··· DATA PROVIDED

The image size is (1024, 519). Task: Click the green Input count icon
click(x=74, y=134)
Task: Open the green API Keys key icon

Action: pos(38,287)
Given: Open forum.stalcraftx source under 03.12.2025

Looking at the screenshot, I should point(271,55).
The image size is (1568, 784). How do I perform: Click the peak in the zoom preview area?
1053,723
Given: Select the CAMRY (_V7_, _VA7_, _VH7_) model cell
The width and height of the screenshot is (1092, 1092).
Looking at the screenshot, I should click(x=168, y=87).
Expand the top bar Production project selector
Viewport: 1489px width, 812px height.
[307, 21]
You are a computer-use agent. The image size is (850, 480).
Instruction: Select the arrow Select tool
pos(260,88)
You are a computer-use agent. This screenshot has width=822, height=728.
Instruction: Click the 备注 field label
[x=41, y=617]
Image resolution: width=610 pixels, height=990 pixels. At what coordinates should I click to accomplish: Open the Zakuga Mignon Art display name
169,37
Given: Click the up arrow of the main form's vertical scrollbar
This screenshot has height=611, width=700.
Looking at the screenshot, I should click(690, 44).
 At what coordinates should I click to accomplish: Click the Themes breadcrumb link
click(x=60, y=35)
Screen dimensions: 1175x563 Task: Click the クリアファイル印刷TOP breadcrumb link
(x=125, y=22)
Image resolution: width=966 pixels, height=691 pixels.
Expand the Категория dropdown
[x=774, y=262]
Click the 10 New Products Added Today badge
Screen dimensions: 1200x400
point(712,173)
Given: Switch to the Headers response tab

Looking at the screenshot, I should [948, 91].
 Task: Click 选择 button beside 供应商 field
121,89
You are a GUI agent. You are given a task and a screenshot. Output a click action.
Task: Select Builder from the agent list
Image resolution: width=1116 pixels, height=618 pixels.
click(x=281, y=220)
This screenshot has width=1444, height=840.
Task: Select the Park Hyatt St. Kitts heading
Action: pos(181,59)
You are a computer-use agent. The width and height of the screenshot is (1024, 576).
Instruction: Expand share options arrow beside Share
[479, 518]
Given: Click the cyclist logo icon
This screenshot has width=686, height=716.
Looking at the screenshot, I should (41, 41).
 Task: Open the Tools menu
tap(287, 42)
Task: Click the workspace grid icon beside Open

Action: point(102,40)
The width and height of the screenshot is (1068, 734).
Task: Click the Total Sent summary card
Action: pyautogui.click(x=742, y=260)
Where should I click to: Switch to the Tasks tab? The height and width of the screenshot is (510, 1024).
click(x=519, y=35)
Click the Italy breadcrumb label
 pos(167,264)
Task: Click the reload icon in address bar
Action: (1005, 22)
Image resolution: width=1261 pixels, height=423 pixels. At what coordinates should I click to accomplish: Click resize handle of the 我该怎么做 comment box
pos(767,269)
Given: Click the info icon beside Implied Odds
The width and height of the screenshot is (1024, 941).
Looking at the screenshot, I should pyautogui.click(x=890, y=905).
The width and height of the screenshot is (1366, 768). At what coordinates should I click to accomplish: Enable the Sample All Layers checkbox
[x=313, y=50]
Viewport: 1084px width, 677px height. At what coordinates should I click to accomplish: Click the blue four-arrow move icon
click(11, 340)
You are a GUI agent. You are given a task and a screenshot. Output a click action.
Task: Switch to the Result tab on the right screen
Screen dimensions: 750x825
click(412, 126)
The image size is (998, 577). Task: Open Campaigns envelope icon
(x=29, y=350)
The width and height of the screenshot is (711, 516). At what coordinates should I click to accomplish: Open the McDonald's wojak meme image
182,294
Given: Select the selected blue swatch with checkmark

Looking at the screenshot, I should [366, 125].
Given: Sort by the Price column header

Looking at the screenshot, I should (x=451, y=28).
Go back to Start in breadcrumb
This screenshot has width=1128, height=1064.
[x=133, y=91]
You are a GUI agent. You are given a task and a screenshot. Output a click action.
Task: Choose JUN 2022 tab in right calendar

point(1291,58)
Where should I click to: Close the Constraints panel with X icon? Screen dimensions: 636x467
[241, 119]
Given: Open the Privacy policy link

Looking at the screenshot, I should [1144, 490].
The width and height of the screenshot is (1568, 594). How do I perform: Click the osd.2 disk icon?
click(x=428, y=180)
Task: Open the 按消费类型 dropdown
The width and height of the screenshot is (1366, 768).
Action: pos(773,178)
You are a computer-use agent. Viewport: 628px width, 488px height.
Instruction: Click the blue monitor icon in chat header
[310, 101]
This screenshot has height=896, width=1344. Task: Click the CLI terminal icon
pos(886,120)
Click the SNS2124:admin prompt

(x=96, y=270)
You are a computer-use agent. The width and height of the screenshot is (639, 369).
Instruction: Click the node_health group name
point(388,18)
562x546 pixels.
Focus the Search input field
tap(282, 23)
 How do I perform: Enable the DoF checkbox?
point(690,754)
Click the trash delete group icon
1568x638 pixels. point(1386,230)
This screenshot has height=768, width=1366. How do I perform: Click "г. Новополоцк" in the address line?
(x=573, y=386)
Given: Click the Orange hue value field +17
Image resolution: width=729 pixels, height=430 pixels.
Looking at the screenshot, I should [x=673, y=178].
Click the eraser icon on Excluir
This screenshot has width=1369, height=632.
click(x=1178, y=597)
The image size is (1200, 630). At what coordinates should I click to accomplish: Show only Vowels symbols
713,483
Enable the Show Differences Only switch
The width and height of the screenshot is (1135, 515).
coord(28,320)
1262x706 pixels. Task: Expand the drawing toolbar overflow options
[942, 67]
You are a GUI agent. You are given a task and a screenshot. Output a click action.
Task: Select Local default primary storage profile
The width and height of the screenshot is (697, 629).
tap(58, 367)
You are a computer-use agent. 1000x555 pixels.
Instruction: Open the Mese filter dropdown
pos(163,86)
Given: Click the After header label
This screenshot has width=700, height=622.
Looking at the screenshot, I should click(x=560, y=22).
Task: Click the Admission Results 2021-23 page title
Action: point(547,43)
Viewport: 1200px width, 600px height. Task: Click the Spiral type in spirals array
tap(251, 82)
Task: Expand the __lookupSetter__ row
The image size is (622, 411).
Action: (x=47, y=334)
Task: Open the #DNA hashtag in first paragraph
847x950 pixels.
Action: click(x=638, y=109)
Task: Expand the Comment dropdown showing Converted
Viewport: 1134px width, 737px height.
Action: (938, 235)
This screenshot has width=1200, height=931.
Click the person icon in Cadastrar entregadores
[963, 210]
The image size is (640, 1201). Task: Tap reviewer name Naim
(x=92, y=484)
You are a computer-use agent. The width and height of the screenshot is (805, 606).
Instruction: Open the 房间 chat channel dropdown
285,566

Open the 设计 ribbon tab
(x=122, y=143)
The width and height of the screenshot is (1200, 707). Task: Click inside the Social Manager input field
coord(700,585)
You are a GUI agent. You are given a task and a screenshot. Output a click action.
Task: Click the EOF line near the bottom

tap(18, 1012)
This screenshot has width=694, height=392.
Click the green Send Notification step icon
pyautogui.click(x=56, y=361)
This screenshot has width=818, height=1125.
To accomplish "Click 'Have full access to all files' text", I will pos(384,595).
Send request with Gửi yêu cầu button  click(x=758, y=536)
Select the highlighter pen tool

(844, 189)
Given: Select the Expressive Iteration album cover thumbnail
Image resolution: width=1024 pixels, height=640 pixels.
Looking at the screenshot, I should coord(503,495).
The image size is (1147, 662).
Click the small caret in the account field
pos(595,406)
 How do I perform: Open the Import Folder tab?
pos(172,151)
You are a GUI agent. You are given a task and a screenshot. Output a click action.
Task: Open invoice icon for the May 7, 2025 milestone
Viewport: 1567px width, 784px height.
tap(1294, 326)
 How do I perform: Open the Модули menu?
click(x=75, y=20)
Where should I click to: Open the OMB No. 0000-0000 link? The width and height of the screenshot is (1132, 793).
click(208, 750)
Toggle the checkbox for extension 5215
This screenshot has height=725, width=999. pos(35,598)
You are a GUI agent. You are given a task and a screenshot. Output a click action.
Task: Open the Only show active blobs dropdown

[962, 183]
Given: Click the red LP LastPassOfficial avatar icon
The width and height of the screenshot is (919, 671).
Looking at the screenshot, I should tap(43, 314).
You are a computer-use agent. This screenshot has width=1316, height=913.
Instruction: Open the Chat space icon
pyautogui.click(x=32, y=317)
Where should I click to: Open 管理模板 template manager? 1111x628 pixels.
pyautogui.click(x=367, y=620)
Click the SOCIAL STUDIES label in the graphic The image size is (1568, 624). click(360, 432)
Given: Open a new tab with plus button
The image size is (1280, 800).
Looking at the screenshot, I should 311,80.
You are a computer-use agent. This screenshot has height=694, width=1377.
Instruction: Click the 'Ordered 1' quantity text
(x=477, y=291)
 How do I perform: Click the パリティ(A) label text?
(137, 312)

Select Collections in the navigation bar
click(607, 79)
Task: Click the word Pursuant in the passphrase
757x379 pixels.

······

From the entries above, restate word for word the lines from the line containing "Given: Open forum.stalcraftx" to the line containing "Given: Select the CAMRY", both ends included, and nothing more.

Given: Open forum.stalcraftx source under 03.12.2025

Looking at the screenshot, I should point(271,55).
The image size is (1568, 784). How do I perform: Click the peak in the zoom preview area?
1053,723
Given: Select the CAMRY (_V7_, _VA7_, _VH7_) model cell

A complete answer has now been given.